# Passage provided
╔══

Susan Shirey, age 11, of Eugene, Ore., for her question:
WHERE WERE GERMS DISCOVERED?
North Americans are considered to be among the healthiest people in the world. Yet despite this, Canadians numbering more than 100,000 have some kind of illness during a year while in the United States two out of every five persons have a chronic, or long continued, disease. In addition, the average American also has two acute, or short and severe, illnesses each year.
It wasn't too long ago that most men believed evil spirits made them sick. Then in about 1400 scientists came up with the theory that some diseases were caused by tiny, invisible particles called germs.
The first theory about germs suggested they developed out of nothing in the blood streams of man and of animals. But then in the 1500s doctors decided that germs were most likely passed from one person to another.
Today we know that infectious diseases are caused by many kinds of germs, including bacteria, viruses and protozoa. The microorganisms cause disease by attacking living tissue. Some germs live in the tissue and multiply so rapidly that the tissue dies. Others produce poisons called toxins that kill tissue.
Some bacteria always live in the bodies of man. They may be found on the skin, in the nose, mouth, throat, lungs, stomach and intestines. These bacteria normally do no harm but they may cause disease when the body's resistance is low for any reason.

╚══

# Available data
╔══

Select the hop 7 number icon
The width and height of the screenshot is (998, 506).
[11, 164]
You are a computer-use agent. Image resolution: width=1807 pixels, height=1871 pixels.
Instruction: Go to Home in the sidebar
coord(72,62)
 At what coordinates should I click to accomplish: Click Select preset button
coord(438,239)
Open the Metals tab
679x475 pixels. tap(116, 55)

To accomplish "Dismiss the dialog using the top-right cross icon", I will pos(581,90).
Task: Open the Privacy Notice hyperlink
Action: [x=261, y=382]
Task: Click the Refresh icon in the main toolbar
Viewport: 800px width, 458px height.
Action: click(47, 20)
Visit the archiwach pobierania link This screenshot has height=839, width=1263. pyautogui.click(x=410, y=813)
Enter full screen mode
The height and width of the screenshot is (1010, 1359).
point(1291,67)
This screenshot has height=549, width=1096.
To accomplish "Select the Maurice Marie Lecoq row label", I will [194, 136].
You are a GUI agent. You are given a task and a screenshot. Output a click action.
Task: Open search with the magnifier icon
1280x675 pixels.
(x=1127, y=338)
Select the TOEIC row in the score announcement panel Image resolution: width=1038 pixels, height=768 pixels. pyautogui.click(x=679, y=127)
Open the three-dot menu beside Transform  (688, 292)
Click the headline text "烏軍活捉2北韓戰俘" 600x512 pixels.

╚══

# Required action A
Do the following statements agree with the passage on germs? Answer yes or no for each, quoting the deciding words.
(i) Scientists came up with the theory that germs cause some diseases in about 1400.
(ii) In the 1500s, doctors decided that germs developed out of nothing in the blood streams of man and animals.
(iii) The bacteria that always live in the human body normally do no harm.
# Required action B
In the passage on germs, what are the poisons that some germs produce called?
# Required action C
Carry on the passage on germs from its last sentence.

# Task output A
(i) Yes: "Then in about 1400 scientists came up with the theory that some diseases were caused by tiny, invisible particles called germs."
(ii) No: "But then in the 1500s doctors decided that germs were most likely passed from one person to another."
(iii) Yes: "These bacteria normally do no harm but they may cause disease when the body's resistance is low for any reason."

# Task output B
Toxins.

# Task output C
A single grain of soil may hold more than 100 million bacteria of many different kinds. Fortunately, most bacteria do not cause disease and many are useful.
Viruses are microorganisms smaller than bacteria. Most viruses can be seen only with the aid of an electron microscope. Many are called filterable viruses because they pass through filters that hold back bacteria.
There are hundreds of kinds of viruses. All are infectious and can cause diseases in most living things. Some even infect other germs. Doctors have found that viruses may sometimes remain inactive for years, but can quickly infect any defenseless cell. After they invade the cell, they multiply rapidly. Millions of polio viruses, for example, crowded together form only a speck. But a single one of these viruses can enter a human nerve cell and produce many more new viruses in a few hours.
Viruses cause many common diseases including mumps, measles, smallpox, chicken pox and influenza.
Bacteria cause many diseases including scarlet fever, whooping cough, diphtheria, tuberculosis, syphillis and gonorrhea.